Now those scientists look forward to the satellite's next expected discovery - the primordial glow of the very first galaxies and other luminous objects that formed along the lines of that structure.
The satellite is the Cosmic Background Explorer (COBE). Since its Nov. 18, 1989, launch by the National Aeronautics and Space Administration, it has opened an exciting new era of exploration for cosmologists who previously had little opportunity to test their theories.
Astrophysicist Stephen Maran of the Goddard Space Flight Center in Greenbelt, Md., explains that, before COBE, cosmologists had only three observational facts to work with:
1. The universe is expanding. This is consistent with theories that the universe originated 10 billion to 20 billion years ago in the "Big Bang" explosion of a super-dense primodial mass that was smaller than the period at the end of this sentence.

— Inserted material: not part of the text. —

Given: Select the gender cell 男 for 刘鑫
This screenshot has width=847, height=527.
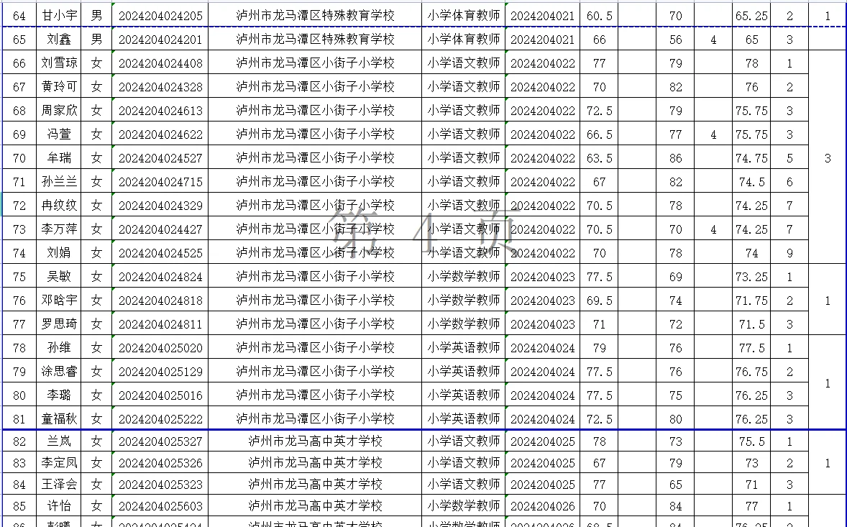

2. A weak radiation of microwave and infrared energy permeates all space. Theorists consider such radiation to be the Big Bang's afterglow.
3. A measured relative abundances of light elements conform to what cosmologists expect the Big Bang would have created.
"Up to now, everything we knew about the Big Bang could be written on the head of a pin. Now we're moving beyond that," Dr. Maran observes.
COBE is equipped specifically to study key aspects of the fossil radiation.